Paula rolled onto her back and closed her eyes. It made her look very frail. “Start at the beginning; absolute basics. You know you aren’t a Starflyer agent, right?”

“Yeah, right.”

“Very well. Until you have definite proof of a person’s innocence, you can trust no one in the group.”

“Even you?”

“I told you before, I’ve been trying to stop Johansson for a hundred thirty years. For the purpose of this exercise, you must consider me suspect. I know I’m not, but I cannot physically prove that to you.”

“You’ve got one fucking morbid world view, Investigator, I’ll tell you that for nothing. Go on, how do I rule people out?”

“The sabotage most likely occurred after we joined your group.”

“Yeah. I was involved with packing and loading those crates. It would have been difficult to maser the contents of one back in the warehouse, let alone four.”

“Okay then.” Paula started coughing; her body juddered around on the bunk so alarmingly that Adam started to reach for her to hold her down. She waved his hand away as the coughing subsided. “I’m all right.”

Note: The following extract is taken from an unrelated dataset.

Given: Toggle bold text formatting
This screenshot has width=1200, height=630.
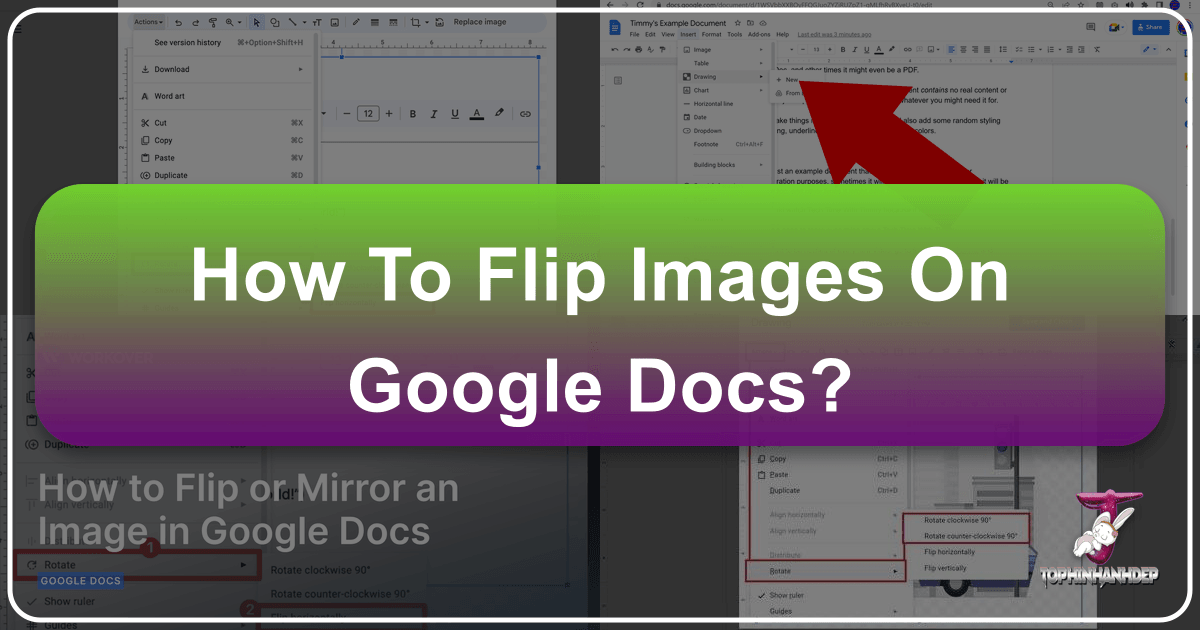Looking at the screenshot, I should 413,113.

“No you’re not. Jesus, have you been poisoned? Is that it?”

“No. Just give me some water, please.”

Adam found a bottle of mineral water in one of the lockers. It was painful to watch the Investigator trying to swallow; she took such small sips it was like a baby feeding.

“So start with your Guardians,” she said. “Can anyone on this world vouch for them in complete confidence? If not, the Starflyer could have had access to them the way he did with Kazimir McFoster’s friend and murderer.”

“Bruce. Damnit, yes, I’ll try and check; but the only link we’ve got is a short wave, don’t forget, it’s not exactly secure. Even then, who can vouch for every minute of someone’s life?”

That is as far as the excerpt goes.